Soulignons que la Contrôleure générale des lieux de privation de liberté (CGLPL) incite au respect du droit au libre choix du praticien, ce qui suppose implicitement l’information relative à ce
droit : « Le CGLP recommande que, dans la mesure du possible, les patients puissent avoir le libre choix du psychiatre dès lors que plusieurs d’entre eux exercent au sein de la même unité » (4). Relevons néanmoins que la déontologie médicale permet au médecin de refuser de suivre un patient qui en ferait la demande, sauf urgence et à condition d’en motiver le bien-fondé : raisons professionnelles (manque de lits…) ou personnelles (différend avec l’intéressé et/ou sa famille, option de conscience dans certains cas). « Quelles que soient les circonstances, la continuité des soins aux malades doit être assurée. (…) Hors le cas d’urgence et celui où il manquerait à ses devoirs d’humanité, un médecin a le droit de refuser ses soins pour des raisons professionnelles ou personnelles. S’il se dégage de sa mission, il doit alors en avertir le patient et transmettre au médecin désigné par celui-ci les informations utiles à la poursuite des soins » (5).
Le Code de la santé publique précise aussi qu’« en cas de refus d’admettre un malade qui remplit les conditions requises pour être admis, alors que les disponibilités en lits de l’établissement permettent de le recevoir, l’admission peut être prononcée par le directeur général de l’Agence régionale de santé (ARS). » (6)
Choisir et consentir
Contrairement à une idée reçue, le patient hospitalisé en établissement de santé mentale n’est pas tenu d’être pris en soins dans une structure selon son lieu d’habitation. Un refus médical opposé doit être motivé par une incapacité matérielle que le directeur général de l’ARS est en droit de vérifier. Il est permis de penser que l’ancrage fort dans les mentalités du découpage territorial a eu pour effet de considérer qu’une personne ne pouvait être hospitalisée qu’au sein de « son secteur ».
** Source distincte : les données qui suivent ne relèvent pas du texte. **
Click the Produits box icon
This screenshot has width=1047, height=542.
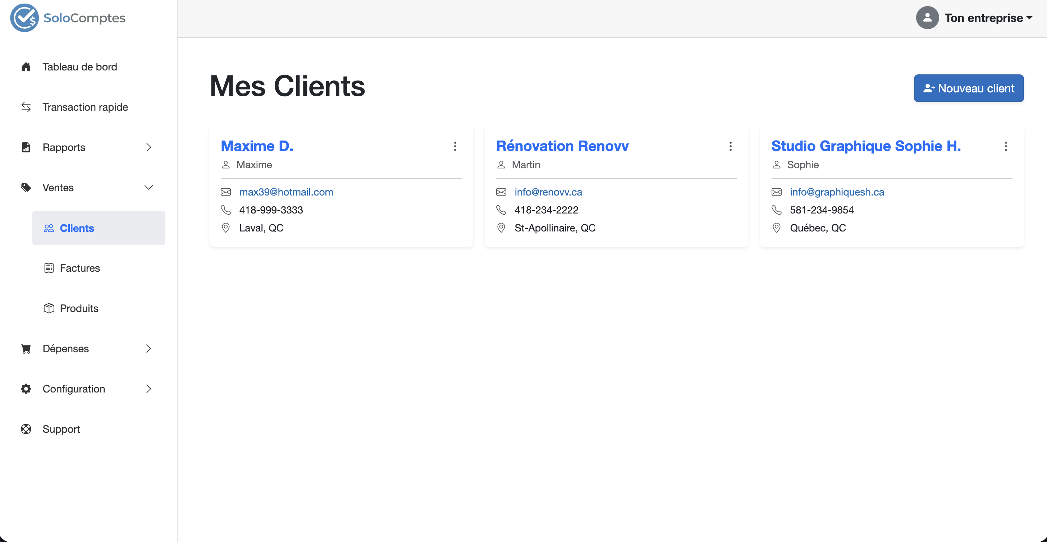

En pratique, le respect du libre choix du médecin et de l’équipe soignante reste un principe difficile à appliquer, alors qu’il parait une condition indispensable notamment pour consentir aux soins (7).
Valériane Dujardin-Lascaux Juristes, EPSM des Flandres.
1– Article L.1110-8 du CSP.
2– Article R.4127-6 du CSP.
3– Fiches du ministère chargé de la Santé en date du 13 mai 1991 relatives à l’application de la loi de 1990 publiés au BO n° 91/24 (pages 19 à 35).
4– Rapport annuel CGLPL, 2014.
5– Article R.4127-47 du CSP.
6– Article R.1112-12.
7– Lire aussi à ce sujet : Le libre choix du médecin en psychiatrie, condition indispensable du consentement aux soins, J.-M. Panfili, 2 8 2012, site de Santé mentale, rubrique Reçus à la rédaction.